The station officer calmly goes about his business. Professional, calm, he wants to find this kid and is good enough at his job to know that emotional involvement may cloud his judgement. He tries every trick and procedure he knows.
Some further information is received, the picture of this boy's last know activities is building, a bus driver remembers him. He got off a bus near the Mall, he was asking the driver for directions to catch a train to Maitland, a town 30 or so km North of here.
The station officer rings the mother who is waiting at the family home in Dungog, two hours drive North of here. He passes on the latest information, just in case it gives her some small comfort. Just before he picks up the receiver to make this call, he asks me to ring Maitland Police Station on the off chance B_____ has come to their attention.
I speak to the GSO at Maitland Police Station, "Hello Fran, Mick from Newcastle here.
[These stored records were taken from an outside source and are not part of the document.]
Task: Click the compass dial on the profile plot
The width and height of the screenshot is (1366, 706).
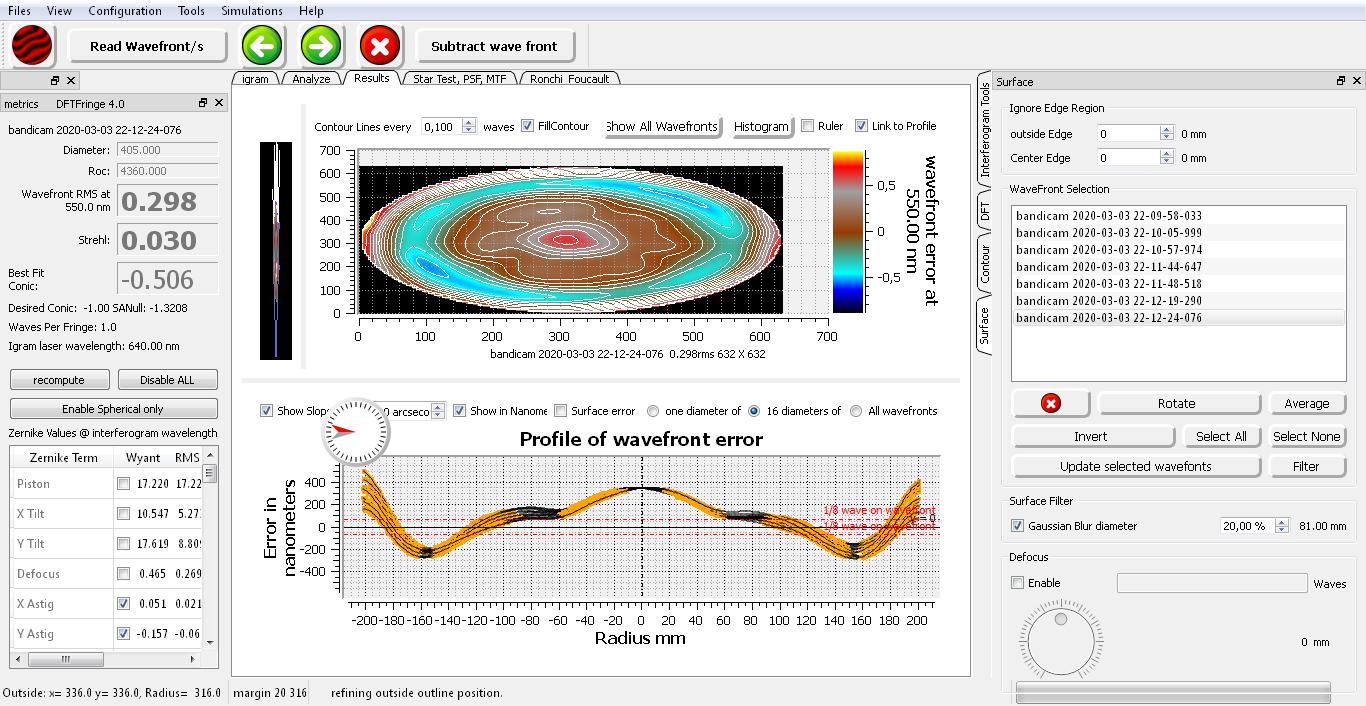Action: tap(356, 430)
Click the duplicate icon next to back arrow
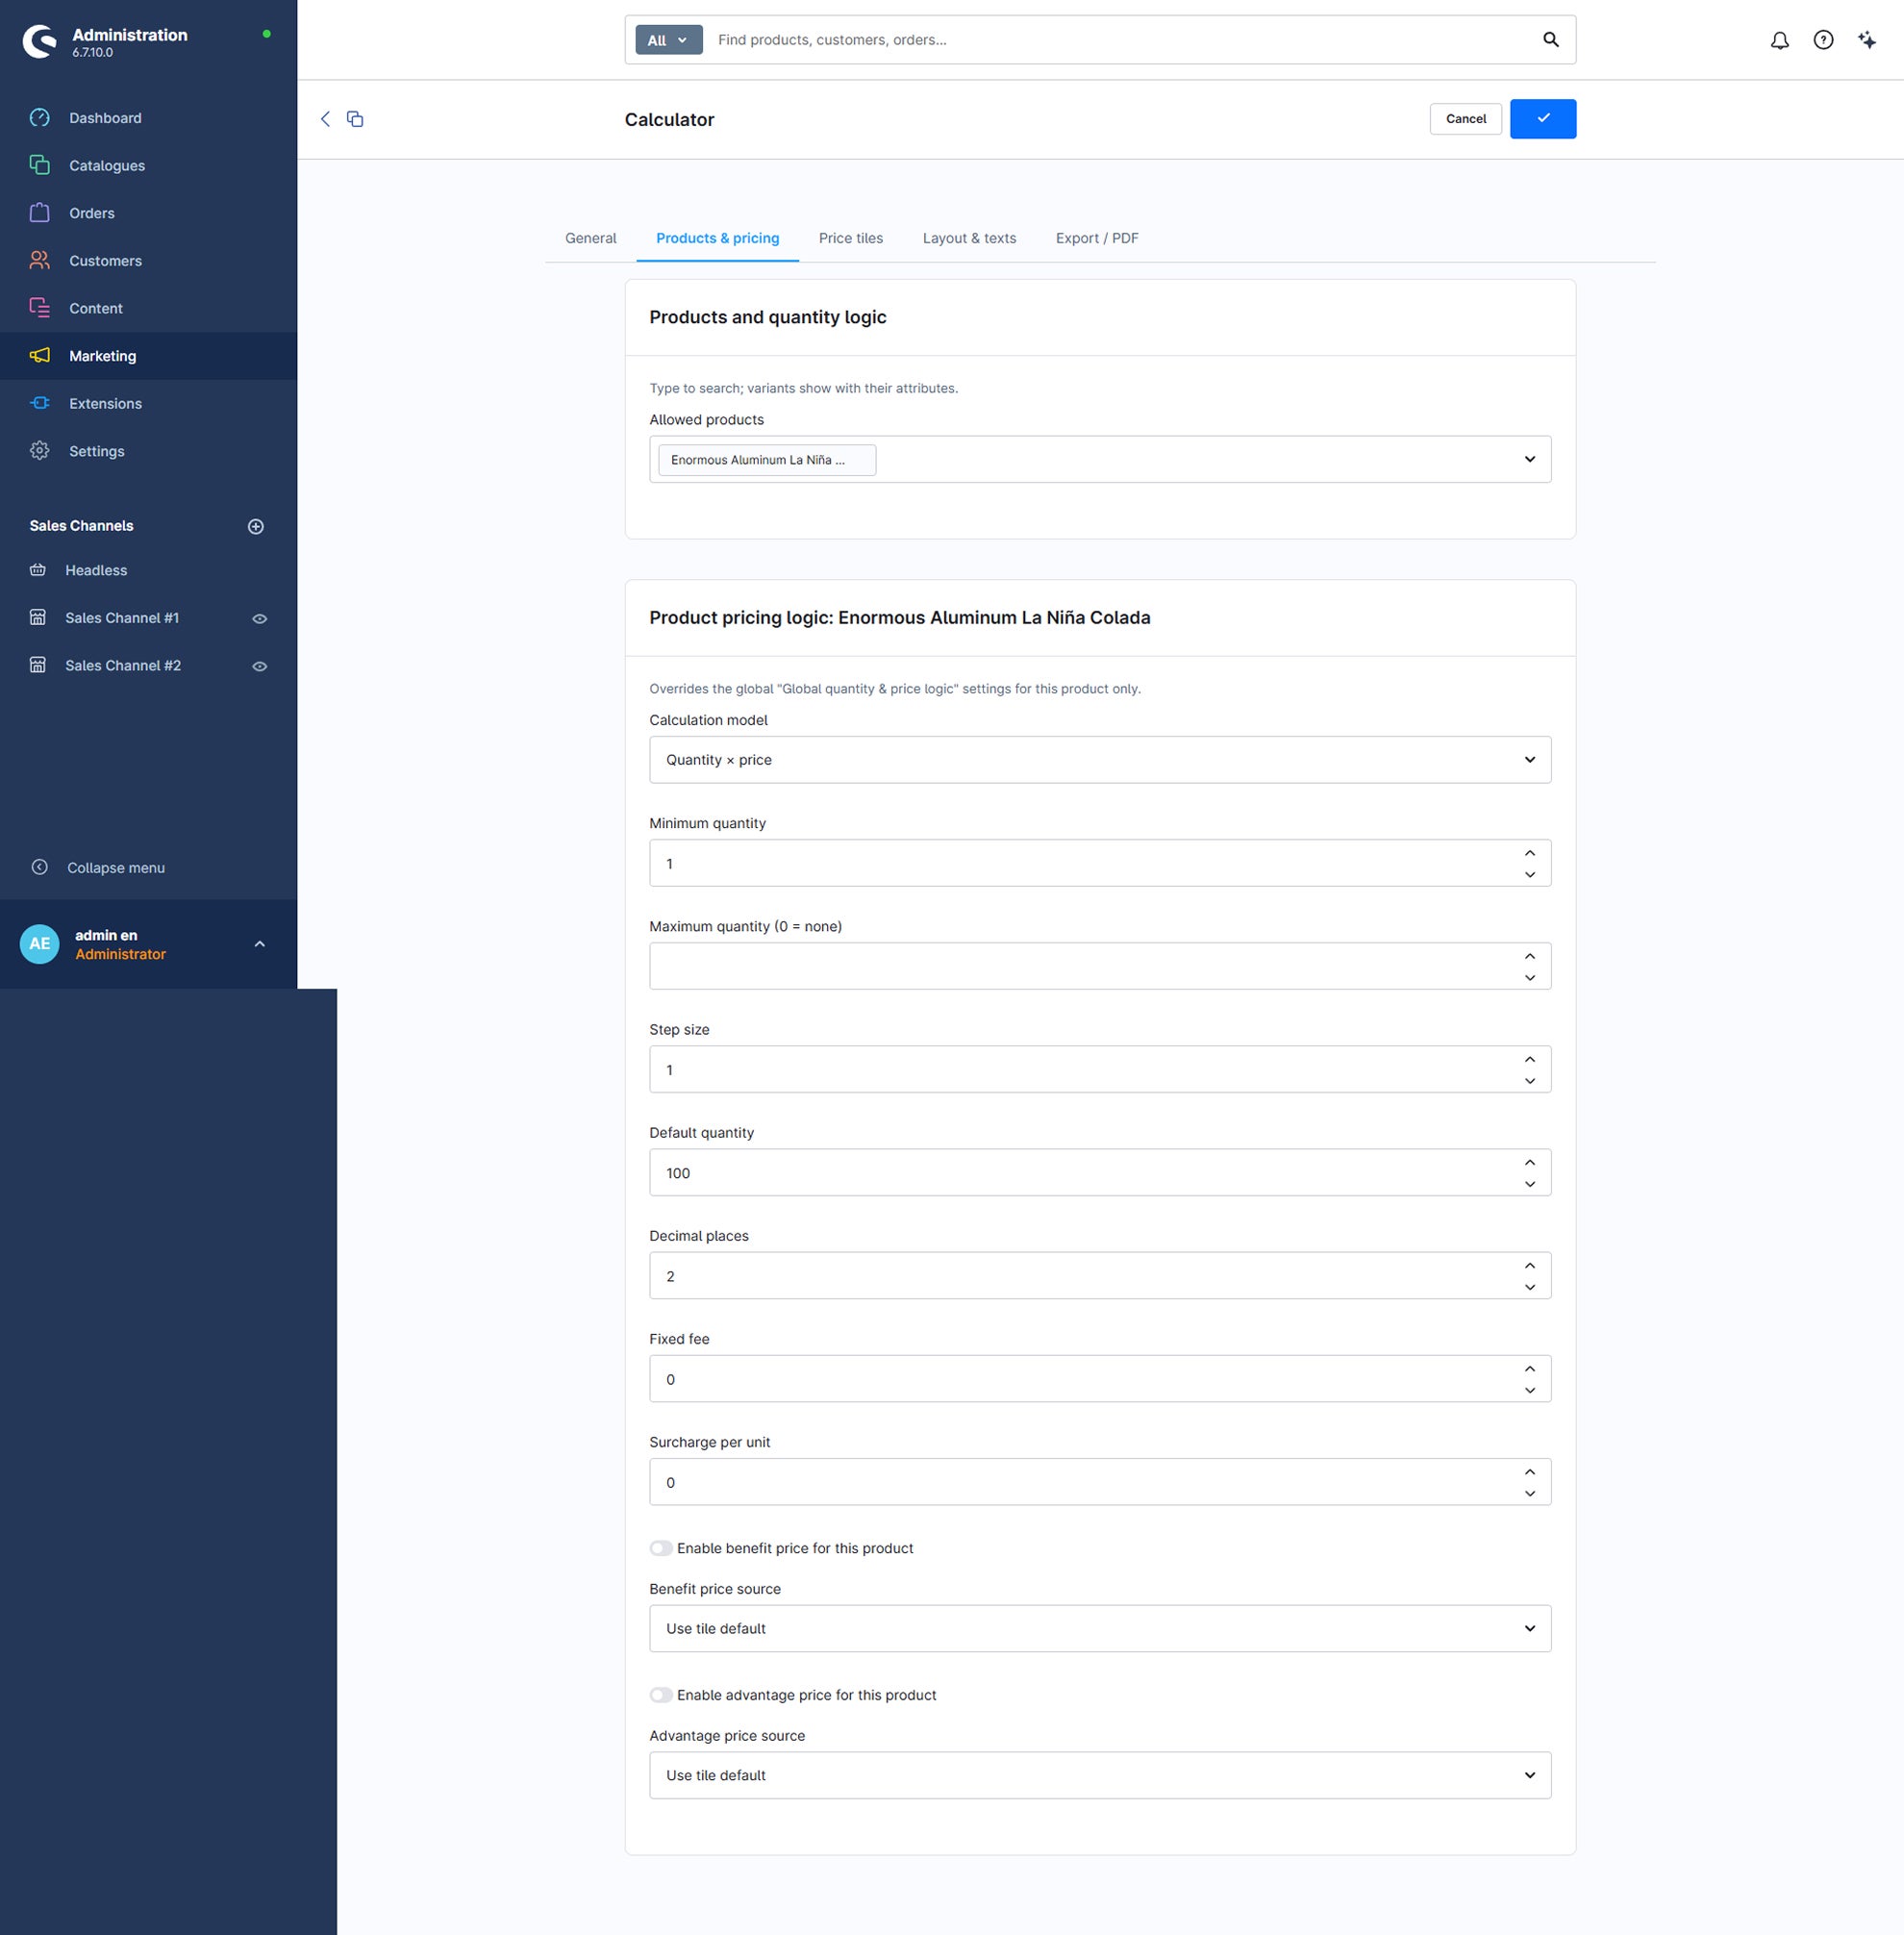The width and height of the screenshot is (1904, 1935). 355,119
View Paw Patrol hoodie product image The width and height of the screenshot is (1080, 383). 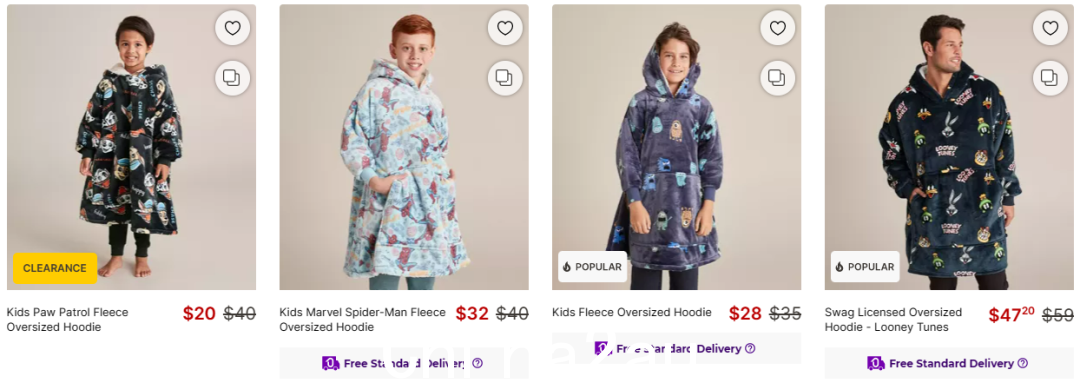pos(132,147)
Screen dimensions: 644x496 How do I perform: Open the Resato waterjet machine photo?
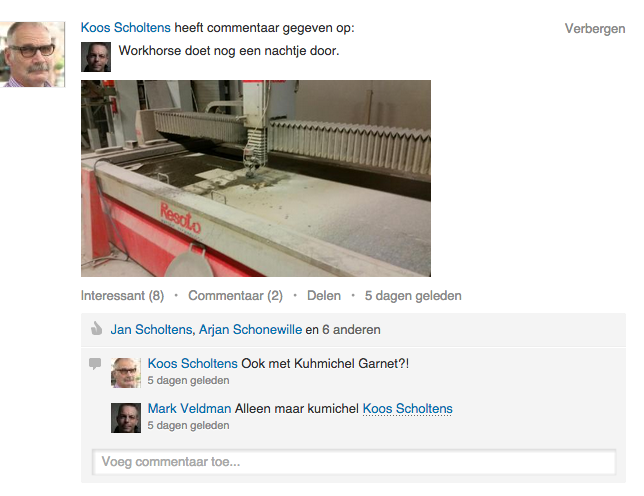(256, 178)
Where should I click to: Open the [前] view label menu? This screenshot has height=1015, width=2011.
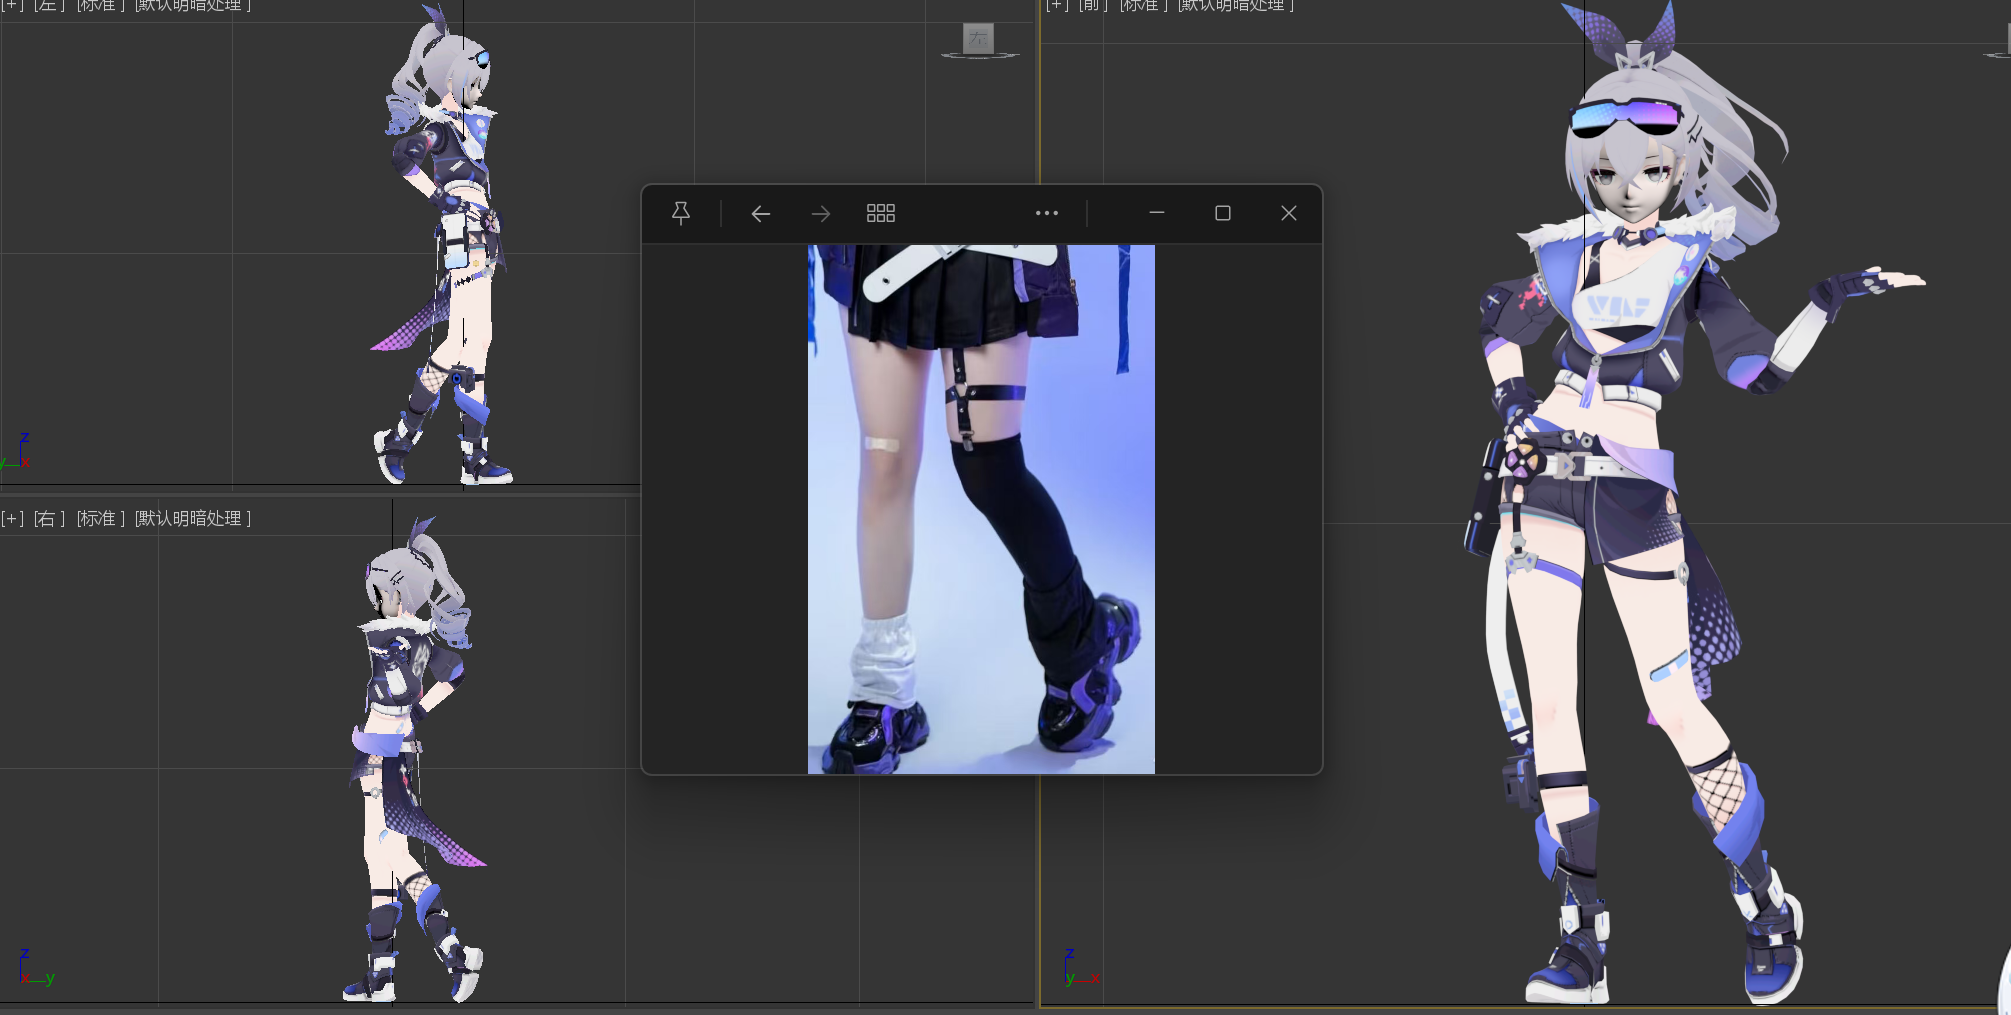(x=1091, y=5)
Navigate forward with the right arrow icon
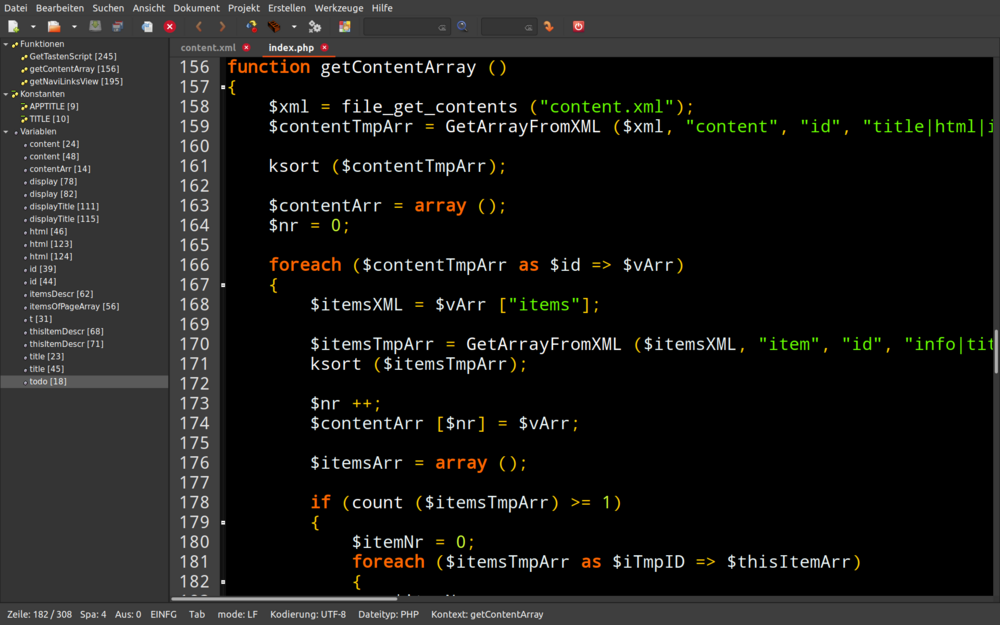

We have a young bloke gone missing in town, he is physically and mentally disabled and I'm wondering if you fellows know of him?"
"Oh" she replies matter of factly, "you mean B_____". God I almost blubber out loud, my heart is in my mouth. "Yes, have you seen him?"
"Well" she continues "he turned up at Maitland railway station and ended up here. We got his address from him and the Maitland Shift Supervisor is driving him half way to Dungog. Dungog Police are meeting him and driving him all the way home".
Barely able to contain myself I relate the conversation to the station officer.
With a grin almost as wide as his shaved bald head, this mountain of a man picks up the receiver and dials the mother's phone number. A moment later (and you can guess how quickly, eagerly, perhaps how desperately the phone has been picked up at the other end) he is connected. With barely surpressed elation in his voice, he begins to speak. His voice is calm, there is a light in his eyes which bespeaks warmth and happiness. He is a father, he understands. His words come quietly, the story tumbles out of him as he tells this mother her son has lived to tell his tale and that he is receiving a full police escort safely to his home.
An hour later we receive another phone call. Mum has called. She is grateful, and so happy, we kid around a bit but the emotion and the relief are palpable in her voice. B_____ is at home, safe and well. He beat Dad home and got to have a ride in a police car!!
I sit back and I am trembling. I begin to think. I think of all the people who contact us just to tell us how useless we are, how they pay our wages and how we are not attending to their pissant problems. I think of people who'se lives have been touched by authority usually because of their own criminal activities, who detest us. I think of the whingers, who have nothing good to say about police. I think about the mistrust and animosity directed towards police who are simply doing their jobs and I think about what life would be like without them.
I think that if I could take this one small story and weave it into a gleaming, unsullied, proud banner I would take that banner and wave it at every gain-sayer and do-gooder, whinger and criminal and say unto them: This is police work, this is what we do, among other things - so pull your bloody heads in!!